В ряду других вопросов поэтики решается проблема типологии героев у Достоевского. Исследователи отмечают тенденцию к сближению крайностей, о которой шла речь выше. Мелетинскому приходится признать, что Свидригайлов - “почти” (!) лишен противоречий, но не лишен “полностью” благородных порывов (с. 93). Уточнения и оговорки очень красноречивы: благородных порывов - лишен (но не полностью), а противоречий - лишен (но почти).
А. Хоц ставит важную проблему: “...стоит говорить об иерархии смыслов и позиций автора и героя, заключающейся в некотором избытке авторского смысла, нравственного знания, а не о... беспорядочной разноголосице”. Трудно здесь разве что принять определение “беспорядочная”. Но что-то нащупывается, когда автор пишет: “...оттенок подчинительности и второстепенности, лежащий на “самосознаниях” Лужина или Лебезятникова, не позволяет включить на равных смыслы этих героев в полноценный полифонический диалог” [74]. Это кажется очень справедливым. Как уже говорилось, отнесение героев Достоевского к заведомо отрицательным или заведомо положительным обычно ошибочно; важнее степень вырисованности героя (она часто обратно пропорциональна степени его завершенности в бахтинском смысле). Так, старуха, Лужин, заговорщики из “бесов” выписаны довольно поверхностно.
Проблему степени присутствия героя в романе затрагивает М. Гург [75]; действительно, если в “Преступлении и наказании” перепевы идеи Раскольникова являются более или менее частным элементом композиции, то в “Бесах” перепевы идей Ставрогина, которые мы и знаем в основном в отраженном виде, становятся едва ли не предметом изображения и частью сюжета.
Критерии “положительности”, как мы видим, очень непросты. Специально проблеме классификации героев Достоевского посвящена статья Вас. Иванова. В ней, например, отмечается, что в “Бедных людях” герои совершают бездну благодеяний, которые никому не помогают, подчеркивая “неудачу и безрезультатность всех этих положительных поступков”. Иванов тонко заключает: “...автор и не задавался целью спасения своих героев от их участи...”, ведь положительный поступок ценен сам по себе, он сам и есть награда [76]. Статья посвящена частным вопросам, но затронуты чрезвычайно важные проблемы: дискретность и непрерывность, статика и динамика и связанная с этим структура персонажей: является ли движение меняющим структуру или оно мнимое (добавим от себя - как в рулетке: вертится и остается сама собой).

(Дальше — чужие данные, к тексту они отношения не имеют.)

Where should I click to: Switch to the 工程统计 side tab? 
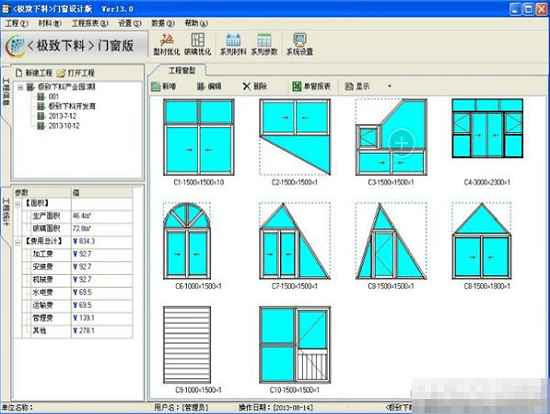[6, 212]
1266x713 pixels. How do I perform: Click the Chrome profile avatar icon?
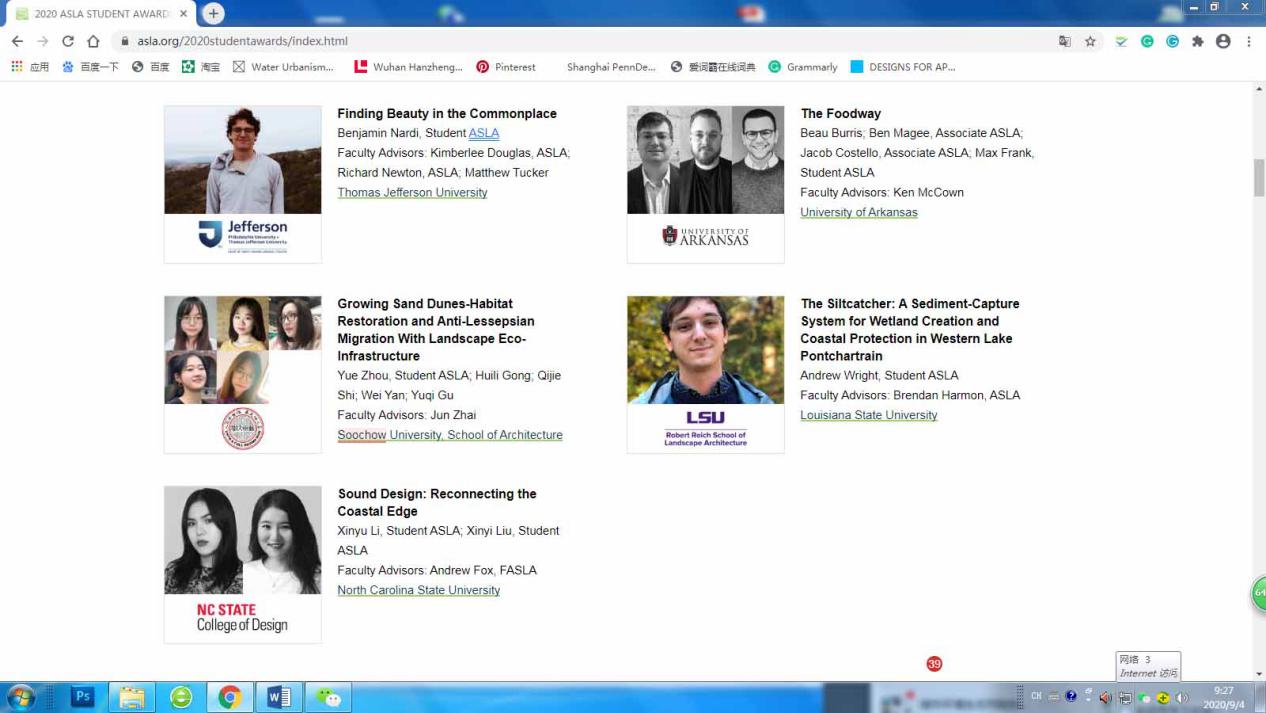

Непростые рассуждения по классификации героев можно найти в книге Померанца.

* * *

С классификацией героев связана еще одна очень важная проблема, о которой напрямую почти не пишут, хотя так или иначе затрагивают, - это проблема парадоксализма Достоевского. Часто исследователи предпочитают уйти от парадоксов, упростить ситуацию. Так поступает - возможно, по причинам, о которых уже говорилось: книга предназначена для школы, - Белов. Он неточно формулирует вопрос Раскольникова: “Допустимо ли ради счастья большинства уничтожение “ненужного” меньшинства?” Вопрос сложнее: допустимо ли ради торжества добра уничтожение зла? Парадоксы громоздятся друг на друга, и пытаться обойти их - нелегкое занятие. “В любви Настеньки к двоим нет греховности, это - братская любовь” [77], - утверждает Белов. “Зачем мы все не так, как бы братья с братьями?” - восклицает сама Настенька, для которой все, видимо, не так просто.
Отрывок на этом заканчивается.